Wine Recommender

7 min readMay 21, 2021

This project was carried out as part of the TechLabs “Digital Shaper Program” in Aachen (Winter Term 2020).

Background

More than 20 billion bottles of wine are produced annually [1]. Each of these bottles of wine originates from one of the world’s 10.000 different grapevines [2]. We love wine, and who can blame us? A flavourful red wine over dinner with friends or a refreshing white wine in a restaurant at a sunny holiday location: some moments in life are just better with wine. But how to decide which wine to pick from the countless amount of options out there? This is where wine professionals, more commonly referred to as ‘sommeliers’, come into play [3]. Sommeliers are experts in wine tasting. They can describe the taste of a wine in vast detail, tell you the origin of the grapevine, and suggest a matching wine for any type of meal you can imagine. Unfortunately, however, there are just 269 master sommeliers in the world [4]. Most of us will therefore never get to experience the phenomenal advice of a sommelier first hand. What if we found a modern way to make the master sommelier’s wine wisdom available to everyone? This is where our Wine Classifier comes into play.

Dataset

We used a dataset from Kaggle.com which consisted of nearly 130.000 detailed wine descriptions [5]. These descriptions were complemented by information about the wine’s origin (i.e., country, grapevine designation, province and region). The dataset also included the price and the amount of points that the taster awarded the specific wine. This dataset was constructed by scraping the WineEnthousiast website [6]. Wine Enthusiast is a magazine and website specializing in wines, spirits, food and travel. Founded in 1988 by Adam Strum, the magazine is run from its headquarters in New York and has a distribution of more than 500,000 readers [7].

→ **Extracted data**:
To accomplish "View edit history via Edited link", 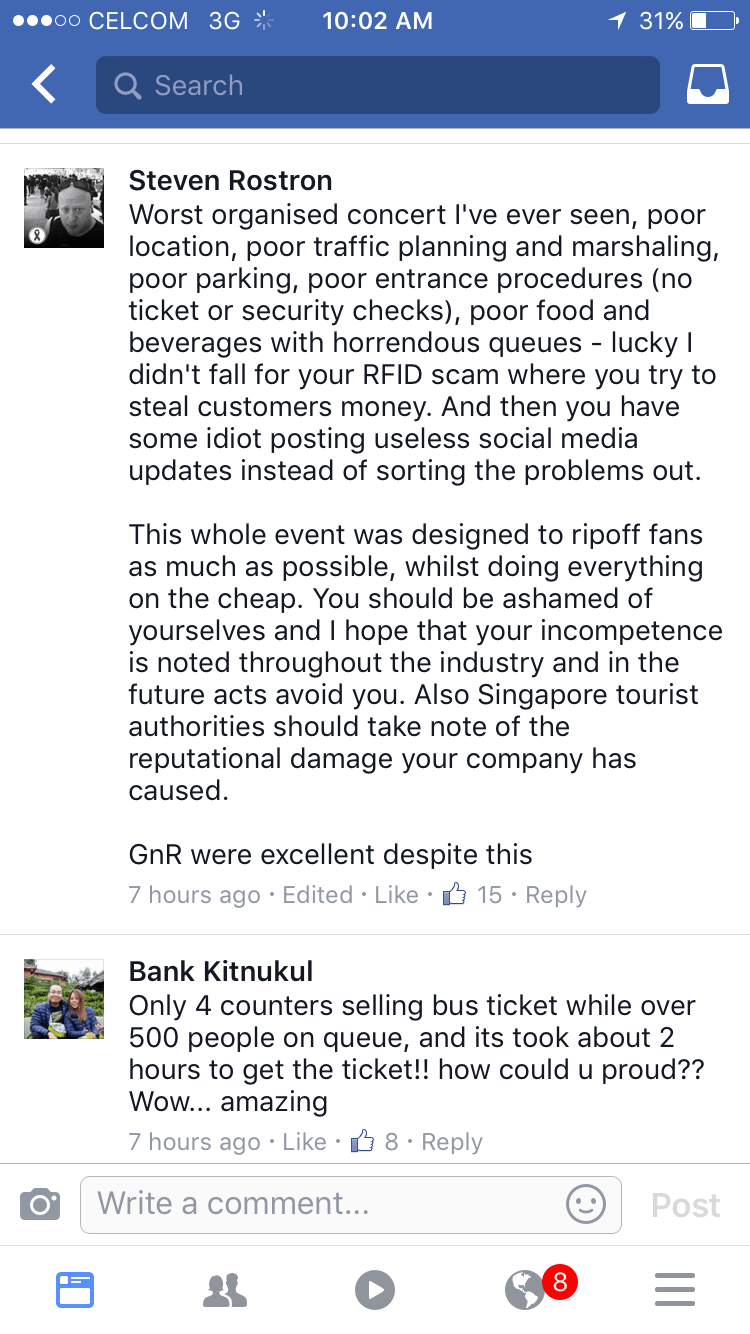I will (x=317, y=895).
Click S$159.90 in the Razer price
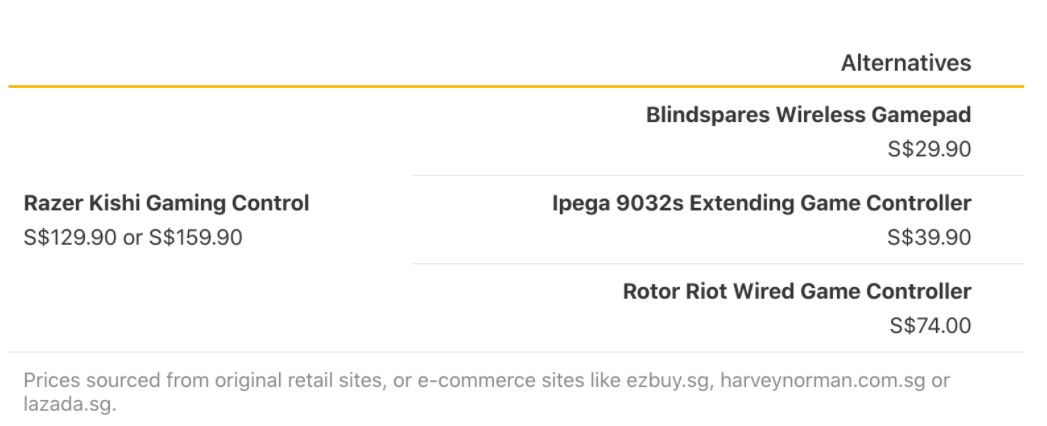Viewport: 1047px width, 426px height. click(196, 237)
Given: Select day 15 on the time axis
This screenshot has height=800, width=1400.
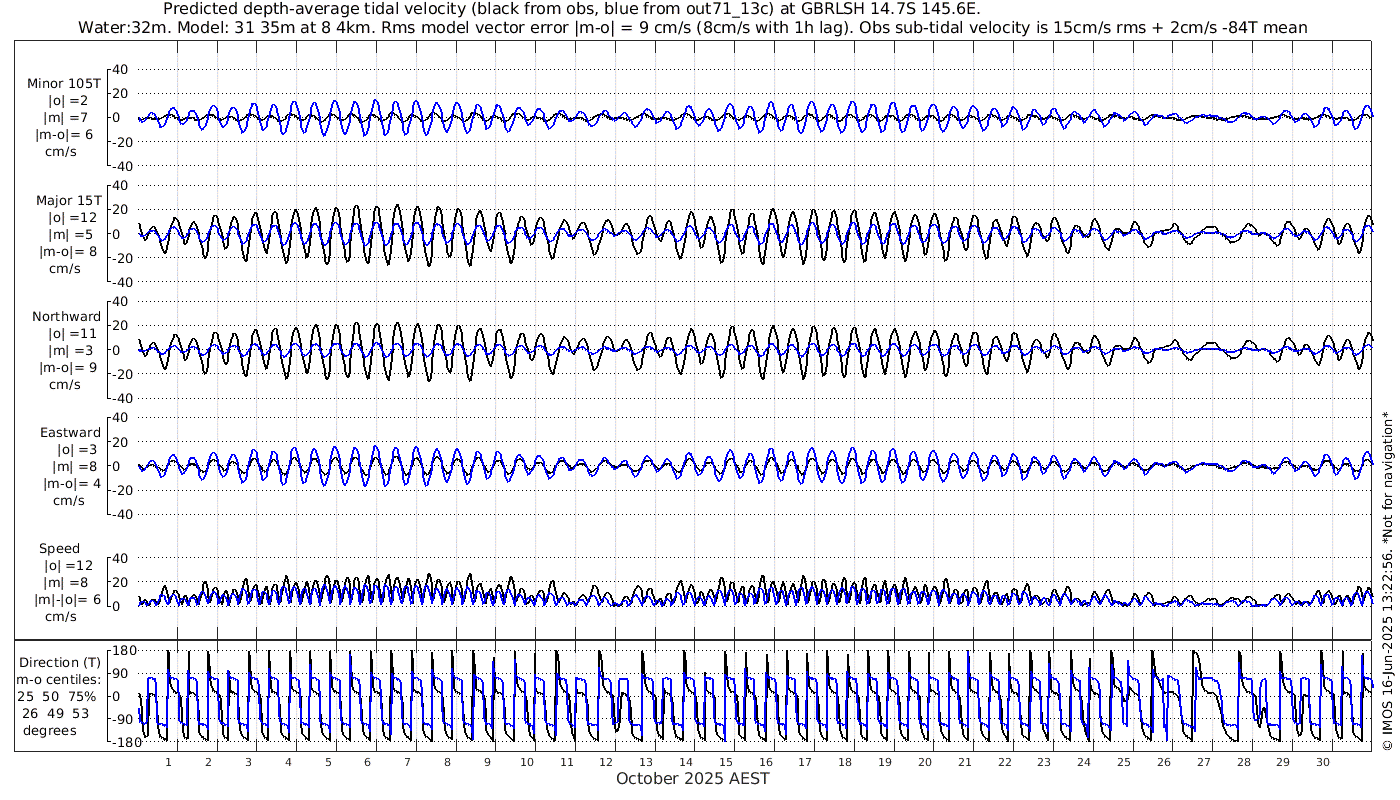Looking at the screenshot, I should coord(726,761).
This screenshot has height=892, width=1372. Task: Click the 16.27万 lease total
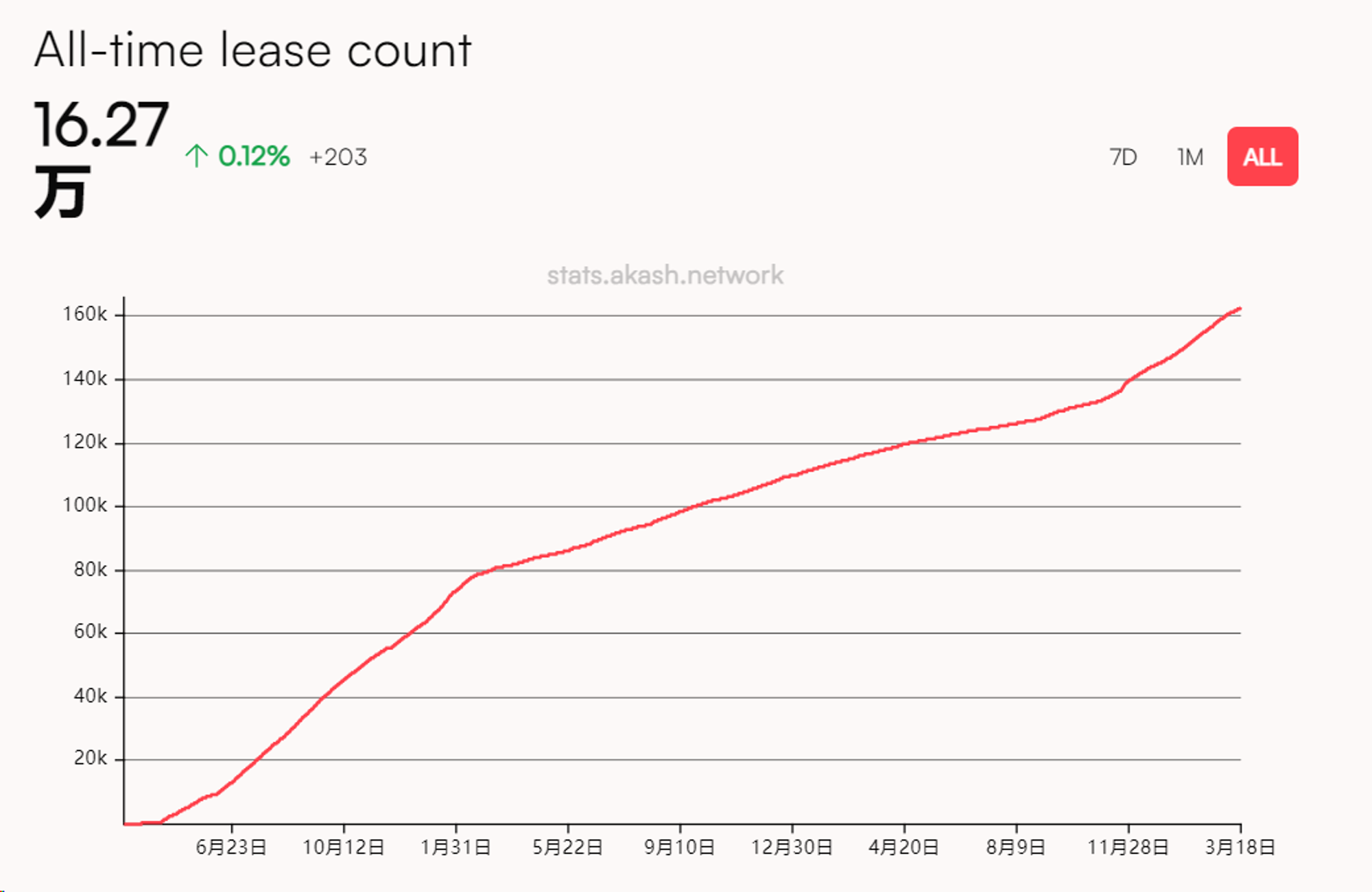point(101,158)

→ **Brief A**:
Write out everything in the wine recommender article from "We used a dataset" down to "500,000 readers [7].".
→ **Brief B**:
Resume the wine recommender article, carrying on from its final sentence.
The items are separate material, apart from the wine recommender article.

→ **Exercise answer A**:
We used a dataset from Kaggle.com which consisted of nearly 130.000 detailed wine descriptions [5]. These descriptions were complemented by information about the wine’s origin (i.e., country, grapevine designation, province and region). The dataset also included the price and the amount of points that the taster awarded the specific wine. This dataset was constructed by scraping the WineEnthousiast website [6]. Wine Enthusiast is a magazine and website specializing in wines, spirits, food and travel. Founded in 1988 by Adam Strum, the magazine is run from its headquarters in New York and has a distribution of more than 500,000 readers [7].

→ **Exercise answer B**:
Methodology

Missing values The dataset had several missing values for most of the variables. We first filled all missing values with the word ‘unknown’. We then initially imputed the mean for the missing price values. However, since these missing values accumulated to almost 9000 cases, the impact of this imputation was too big. We decided to drop all rows that missed a value for price.

Exploratory data analysis With our new clean dataset, we examined the distribution and potential relations within and between variables. We measured descriptive statistics such as mean, standard deviation and correlation(s). This was supplemented by creating plots such as boxplots, histograms and scatter plots. At first, it seemed as if there was no relationship between prices and points of the wine by visual inspection of scatter plots. However, after we categorized the wines into 5 classes according to their points (i.e., a method called ‘binning’), a positive correlation between price and points became evident.

Outliers With the view of the price boxplot, we detected that most of the data had prices lower than $1100. Only 14 rows are with the price higher than $1100, and the maximal price was $3300. In order to prevent these data from interfering with our prediction results, we decided to define them as outliers and drop these 14 rows.

Recoding categorical features Because the dataset had several categorical features, we had to decide how to recode their values in order to use them in predictive models. We tried two distinct approaches for this, namely label encoding and one-hot-encoding. The problem, however, was that the categorical variables had a large amount of unique values. To illustrate, one of them had almost 38.000 different values. Performing label/one-hot encoding on this variable would result in 38.000 dummy variables. We solved this issue by calculating the frequencies of values within each categorical variable, and then only using the top 10 most frequent values for each of those variables. The newly created variables with their 10 unique values were then recoded to be used in our models. While we initially tried both label encoding and one-hot encoding, we later decided to only stick with one-hot encoding since it circumvents the issue of ordered values.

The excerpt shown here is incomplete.